*THINGS TO DO:*
(a) Reproduce everything in the post-punk album list from "I’m in the minority" down to "Bandcamp | Merchbar (vinyl)".
(b) In the post-punk album list, whose keyboard contributions are credited with widening punk's sonic scope on Magazine's Real Life?
(c) Using the post-punk album list, mark each statement yes or no and quote the words that decide it: (i) Fear of Music was the third Talking Heads album. (ii) Sister was Sonic Youth's debut record. (iii) Howard Devoto started a synth-punk band in 1977.

*PASSAGE PROVIDED:*
Combining the roots of their post-punk past with a galvanizing synth-pop overhaul, New Order’s seminal sophomore LP marked a notable shift in the band’s style, instrumentation and approach. While Movement pinpointed the exact midpoint between one band becoming another, Power, Corruption and Lies separated New Order from the passing of Ian Curtis, transcending dark times with a giddy and bright new wave aesthetic. Bookended by two post-punk classics, the landmark album is the band’s most influential statement, pioneering the synth-pop genre within the incredible three-track stretch from “The Village” to “Your Silent Face.” Power, Corruption and Lies is timeless and non-replicable, emitting a hazy visage evocative of both a decade and an entire career. – Patrick Pilch

Read more: Celebrate the Catalog—the complete New Order discography

Listen/Buy: Spotify | Merchbar (vinyl)


best post-punk albums Magazine15. Magazine – Real Life

(1978; Virgin)

After leaving The Buzzcocks, Howard Devoto wanted to be part of a more sophisticated, less “traditional” project. So he started a synth-punk band in 1977. The following year, Real Life would be released to widespread acclaim, hooking critics and fans onto the nascent phase of a budding genre then known as “new musick.” Real Life may have been a result of Devoto’s awareness of punk’s overwhelming proclivity for cliche, filled with hackneyed concepts that would be slashed by Dave Formula, whose keyboard contributions helped further dilate punk’s sonic scope. Magazine’s debut is proto-post-punk at its finest—majorly responsible for mapping punk and new wave’s trajectory for subsequent decades. – Patrick Pilch

Listen: Spotify


Sonic Youth albums rated Sister review14. Sonic Youth – Sister

(1987; SST)

I’m in the minority of people who enjoy the noise/drone iteration Sonic Youth more than the band they became on Sister (and, as a late-’80s-born millennial, I have no nostalgic connection to either). But as far as such can be measured—influence, lasting appeal, etc.—it’s empirically valid to say the quintessential/original NYC hipster quartet began their golden age with this,  their fourth record. “Stereo Sanctity,” “Schizophrenia,” “Catholic Block” and “Hot Wire My Heart” go ripshit riot while embracing and mastering more accessible, melody-bolstered structure,” while duet “Cotton Crown” opts for a more dirgelike pace. – Liam Green

Listen/Buy: Bandcamp | Merchbar (vinyl)


songs about guitars Talking Heads13. Talking Heads – Fear of Music

(1979; Sire)

Perhaps the quintessential post-punk band, Talking Heads extracted what they needed from punk’s seismic impact—economy, focus, attitude—and readily discarded its musical narrow-mindedness. By the time of third album Fear of Music in 1979, their hybrid of angular rock, funk, African and psychedelic frequencies was well established, but this was the first time that it was given a songbook of history-ready nuggets to play around with. To a 1979 audience, it was a trailblazing concoction; to 2018 ears, it sounds like a Rosetta Stone for so many trends of the subsequent decades. – Max Pilley

Read more: Hall of Fame—Talking Heads’ Fear of Music

Listen: Spotify


best post-punk albums Public Image Limited12. Public Image Limited – Second Edition

(1980; Virgin)

*DATASET EXCERPT:*
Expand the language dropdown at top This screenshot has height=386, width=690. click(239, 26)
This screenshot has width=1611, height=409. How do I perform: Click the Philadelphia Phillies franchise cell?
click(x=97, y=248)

*REPLIES:*
(a)
I’m in the minority of people who enjoy the noise/drone iteration Sonic Youth more than the band they became on Sister (and, as a late-’80s-born millennial, I have no nostalgic connection to either). But as far as such can be measured—influence, lasting appeal, etc.—it’s empirically valid to say the quintessential/original NYC hipster quartet began their golden age with this,  their fourth record. “Stereo Sanctity,” “Schizophrenia,” “Catholic Block” and “Hot Wire My Heart” go ripshit riot while embracing and mastering more accessible, melody-bolstered structure,” while duet “Cotton Crown” opts for a more dirgelike pace. – Liam Green

Listen/Buy: Bandcamp | Merchbar (vinyl)

(b) Dave Formula's

(c)
(i) Yes: "By the time of third album Fear of Music in 1979"
(ii) No: "their fourth record"
(iii) Yes: "So he started a synth-punk band in 1977."